Since the ROS 24 is for scanning and exposing an image on the photosensitive drum 25 from below, as shown in FIG. 3, there is a risk of the ROS 24 being contaminated or damaged by falling toner or the like from the developing units 27 of the four image forming units 23Y, 23M, 23C and 23K situated above. Therefore, the ROS 24 has its periphery sealed by a rectangular solid frame 30. At the same time, transparent glass windows 31Y, 31M, 31C and 31K as shield members are provided at the top of the frame 30 in order to expose the four laser beams LB-Y, LB-M, LB-C and LB-K on the photosensitive drums 25 of the image forming units 23Y, 23M, 23C and 23K.

From the image data processing device 13, the image data of each color is sequentially outputted to the ROS 24, which is provided in common with the image forming units 23Y, 23M, 23C and 23K for yellow (Y), magenta (M), cyan (C) and black (K). The laser beams LB-Y, LB-M, LB-C and LB-K emitted from the ROS 24 in accordance with the image data are caused to scan and expose on the surfaces of the corresponding photosensitive drums 25, thus forming electrostatic latent images thereon. The electrostatic latent images formed on the photosensitive drums 25 are developed as toner images of yellow (Y), magenta (M), cyan (C) and black (K) by the developing units 27Y, 27M, 27C and 27K.

The toner images of yellow (Y), magenta (M), cyan (C) and black (K) sequentially formed on the photosensitive drums 25 of the image forming units 23Y, 23M, 23C and 23K are transferred in a multiple way onto an intermediate transfer belt 35 of a transfer unit 32 arranged above the image forming units 23Y, 23M, 23C and 23K, by four primary transfer rolls 36Y, 36M, 36C and 36K. These primary transfer rolls 36Y, 36M, 36C and 36K are arranged at parts on the rear side of the intermediate transfer belt 35 corresponding to the photosensitive drums 25 of the image forming units 23Y, 23M, 23C and 23K. The volume resistance value of the primary transfer rolls 36Y, 36M, 36C and 36K in this embodiment is adjusted to 105 to 108 Ωcm. A transfer bias power source (not shown) is connected to the primary transfer rolls 36Y, 36M, 36C and 36K, and a transfer bias having reverse polarity of predetermined toner polarity (in this embodiment, transfer bias having positive polarity) is applied thereto at predetermined timing.

The intermediate transfer belt 35 is laid around a drive roll 37, a tension roll 34 and a backup roll 38 at a predetermined tension, as shown in FIG. 3, and is driven to circulate in the direction of arrow at a predetermined speed by the drive roll 37 rotationally driven by a dedicated driving motor having excellent constant-speed property, not shown. The intermediate transfer belt 35 is made of, for example, a belt material (rubber or resin) that does not cause charge-up.

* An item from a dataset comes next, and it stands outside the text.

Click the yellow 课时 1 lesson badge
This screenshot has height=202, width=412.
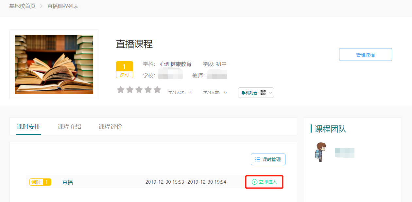(x=40, y=182)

The toner images of yellow (Y), magenta (M), cyan (C) and black (K) transferred in a multiple way on the intermediate transfer belt 35 are secondary-transferred onto a paper 40 as a sheet material by a secondary transfer roll 39 pressed in contact with the backup roll 38, as shown in FIG. 3. The paper 40 on which the toner images of these colors have been transferred is transported to a fixing unit 50 situated above. The secondary transfer roll 39 is pressed in contact with the lateral side of the backup roll 38 and is adapted for performing secondary transfer of the toner image of each color onto the paper 40 transported upward from below.

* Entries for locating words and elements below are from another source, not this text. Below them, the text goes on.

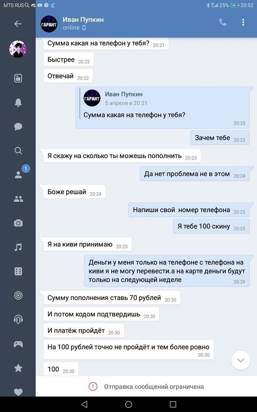
Task: Call Иван Пупкин with phone icon
Action: [x=223, y=23]
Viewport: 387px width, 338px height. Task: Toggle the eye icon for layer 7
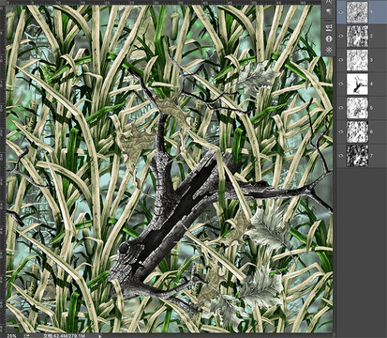point(341,156)
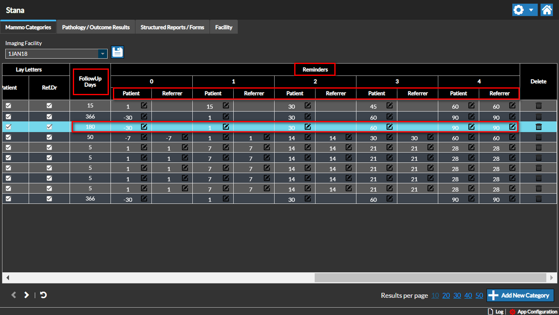559x315 pixels.
Task: Click the Add New Category button
Action: point(520,295)
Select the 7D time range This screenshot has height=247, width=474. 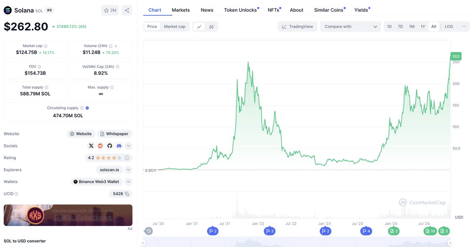pos(400,27)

As the paper 40, papers of a predetermined size from one of plural stages of paper feed trays 41, 42, 43 and 44 provided in the lower part of the color multifunction machine body 10 are separated one by one by a feed roll 45 and a retard roll 46 and each separated paper is fed via a paper transport path 48 having a transport roll 47. Then, the paper 40 fed from one of the paper feed trays 41, 42, 43 and 44 is temporarily stopped by a registration roll 49 and then fed to the secondary transfer position on the intermediate transfer belt 35 by the registration roll 49 synchronously with the image on the intermediate transfer belt 35.

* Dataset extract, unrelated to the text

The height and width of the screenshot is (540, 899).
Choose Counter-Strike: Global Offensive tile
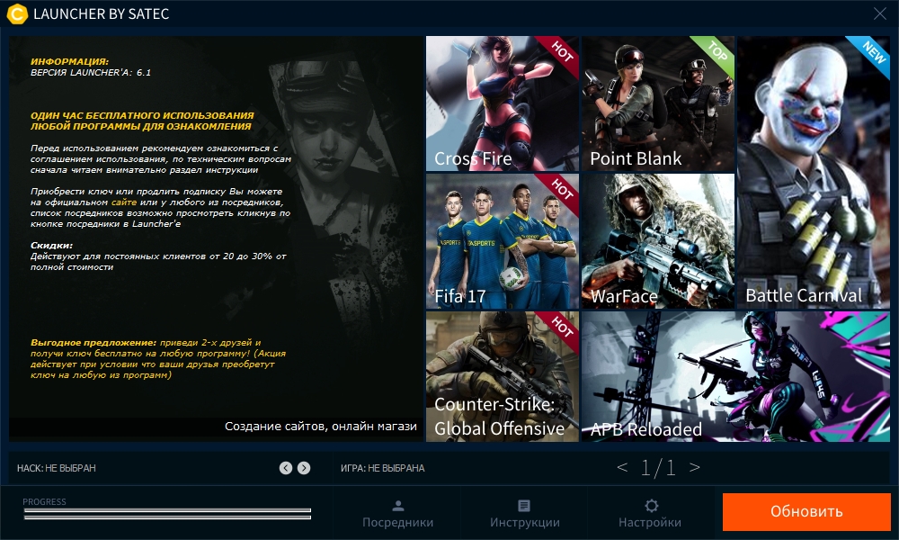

The paper 40 to which the toner image of each color has been transferred is fixed with heat and pressure by the fixing unit 50, as shown in FIG. 3. After that, the paper 40 is transported by a transport roll 51 to go through a first paper transport path 53 for discharging the paper with its image forming side down to a face-down tray 52 as a first discharge tray, and then discharged onto the face-down tray 52 provided in the upper part of the device body 10 by a discharge roll 54 provided at the exit of the first paper transport path 53.

In the case of discharging the paper 40 having an image formed thereon as described above with its image forming side up, the paper 40 is transported through a second paper transport path 56 for discharging the paper with its image forming side up to a face-up tray 55 as a second discharge tray, and then discharged onto the face-up tray 55 provided at a lateral part of the device body 10 by a discharge roll 57 provided at the exit of the second paper transport path 56, as shown in FIG. 3.

In the color multifunction machine 3, when taking double-side copy of full color or the like, the transport direction of the recording paper 40 with an image fixed on its one side is switched by a switching gate, not shown, instead of directly discharging the paper 40 onto the face-down tray 52 by the discharge roll 54, and the discharge roll 54 is temporarily stopped and then reversed to transport the paper 40 into a double-side paper transport path 58 by the discharge roll 54, as shown in FIG. 3. Then, through this double-side paper transport path 58, the recording paper 40 with its face and rear sides reversed is transported again to the registration roll 49 by a transport roller 59 provided along the transport path 58. This time, an image is transferred and fixed onto the rear side of the recording paper 40. After that, the recording paper 40 is discharged onto either the face-down tray 52 or the face-up tray 55 via the first paper transport path 53 or the second paper transport path 56.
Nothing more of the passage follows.